Actually, cannabis is a white man’s game. I know better than most. I’m a white man. If I’m walking down the street, smelling of weed, it’s likely someone will ask me for a business card, rather than shoot me on sight in front of a 4-year-old child. Aren’t I lucky to be considered an opportunity rather than a deadly weapon by virtue of my skin color? If I want to start a cannabis enterprise, like a small farm or local dispensary, I’ll even have a head start on all the black and brown people who have never smoked more weed than me and my white friends, but who, because minorities were much more likely to be arrested (or murdered by police) for cannabis, are banned from entering a lucrative new industry by language that prohibits participation from anyone with a prior conviction.
The Voters Spoke…
The people of Massachusetts thought maybe this wasn’t so fair, though. They felt that perhaps communities that had been most adversely affected by the war on drugs should have the same chance to profit from the end of cannabis prohibition as their white, affluent counterparts. Ballot Question 4, approved by voters in November of 2016 to regulate cannabis similarly to alcohol, included specific language aimed at creating the most inclusive program possible:
“The regulations shall include procedures and policies to promote and encourage full participation in the regulated marijuana industry by people from communities that have previously been disproportionately harmed by marijuana prohibition and enforcement and to positively impact those communities.”
But not Everyone Listened
However, when the Massachusetts House of Representatives rewrote the law approved by close to 2 million people, this language was left out, replaced by restrictions many saw as another opportunity to exclude minorities from the cannabis industry.
Shaleen Title, an attorney who co-wrote Question 4 and fought for specific provisions regarding diversity, sees this move as a continuation of a failed policy and a violation of the will of the voting public.

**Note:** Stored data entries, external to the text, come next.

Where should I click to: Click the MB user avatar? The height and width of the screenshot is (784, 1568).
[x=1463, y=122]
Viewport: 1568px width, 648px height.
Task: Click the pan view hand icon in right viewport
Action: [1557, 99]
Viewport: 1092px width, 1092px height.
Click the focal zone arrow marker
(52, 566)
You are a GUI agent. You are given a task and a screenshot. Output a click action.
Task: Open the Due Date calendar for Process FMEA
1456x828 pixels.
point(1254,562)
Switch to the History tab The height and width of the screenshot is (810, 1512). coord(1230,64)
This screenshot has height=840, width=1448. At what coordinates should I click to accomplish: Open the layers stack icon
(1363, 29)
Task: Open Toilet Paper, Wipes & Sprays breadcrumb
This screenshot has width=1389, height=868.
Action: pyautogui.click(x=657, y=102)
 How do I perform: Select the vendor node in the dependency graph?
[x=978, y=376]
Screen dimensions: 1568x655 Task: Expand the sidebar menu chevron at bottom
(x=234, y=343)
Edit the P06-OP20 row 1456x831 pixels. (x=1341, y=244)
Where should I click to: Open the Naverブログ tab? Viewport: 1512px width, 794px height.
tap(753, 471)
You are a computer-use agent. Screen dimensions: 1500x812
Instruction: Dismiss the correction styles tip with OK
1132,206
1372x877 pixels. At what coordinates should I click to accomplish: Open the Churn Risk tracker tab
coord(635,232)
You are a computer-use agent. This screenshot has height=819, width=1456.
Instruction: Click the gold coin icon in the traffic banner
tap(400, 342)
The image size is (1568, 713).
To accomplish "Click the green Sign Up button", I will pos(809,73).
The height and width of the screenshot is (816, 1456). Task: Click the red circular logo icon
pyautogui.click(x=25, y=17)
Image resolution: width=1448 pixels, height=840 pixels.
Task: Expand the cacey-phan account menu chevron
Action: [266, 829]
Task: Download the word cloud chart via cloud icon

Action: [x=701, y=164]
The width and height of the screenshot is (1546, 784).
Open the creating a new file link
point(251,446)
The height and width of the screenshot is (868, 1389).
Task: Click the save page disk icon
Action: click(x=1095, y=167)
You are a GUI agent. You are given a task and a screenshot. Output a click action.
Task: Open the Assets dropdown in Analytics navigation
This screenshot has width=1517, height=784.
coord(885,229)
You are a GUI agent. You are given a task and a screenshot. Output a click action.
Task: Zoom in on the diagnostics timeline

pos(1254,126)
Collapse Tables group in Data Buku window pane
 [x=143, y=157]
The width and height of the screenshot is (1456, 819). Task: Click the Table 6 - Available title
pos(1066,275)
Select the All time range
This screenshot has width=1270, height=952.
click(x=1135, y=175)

“The House Bill makes no substitute for this language, and the fact that H. 3768 failed to include it is a direct attack on the will of the voters across Massachusetts who voted for social justice and the communities that have suffered the most under the failed ‘War on Drugs,” Title asserts via press release.
A Call to Action and Accountability
In response, citizens mobilized, calling lawmakers and organizing a Wednesday rally at the State House. Members of the Black and Latino Legislative Caucus were in attendance to make sure lawmakers knew voters expected equity. Councilor At-Large Ayanna Pressley emphasized that a compromise was not acceptable, and not what the voters want: “Equity is not optional. The War on Drugs had a disparate and devastating impact on low income and communities of color. Last November, voters made it clear that racial diversity and inclusion in the emerging cannabis economy was a priority to them.”
These voices were heard, and during a closed-door session the inclusivity language was reintroduced to the House bill, along with a requirement that regulators “adopt diversity licensing goals that provide meaningful participation of communities disproportionately affected by cannabis prohibition and enforcement, including minority business enterprises.”
The bill was sent to the Senate, where several changes were made but the equity wording was left intact. Next, a six-person committee will work together to find a compromise between the two chambers’ bills. Their deadline is June 30.
Still Work to be Done
This marks, at least temporarily, a major win for diversity in cannabis. It’s also a testament to what can happen when we come together to fight for what is fair and right. While activists expect that the equity language will remain in the bill, nothing is certain. Residents of Massachusetts who want a cannabis industry committed to equal opportunity should be prepared to continue the effort next week.
If you live in Massachusetts, please call your representatives first thing Monday morning (find yours here)! You can stay up-to-date of any developments by liking and following the Equitable Opportunities Now Facebook page.
The toll that the war on drugs has taken on our country, through the decimation of whole and healthy families, is immeasurable. While no amount of business opportunities can repair all the damage done, we must work for meaningful change in this realm. We cannot let the same, tired, racist ideas define the construction of a legal and regulated market in the way they defined our misguided drug policies.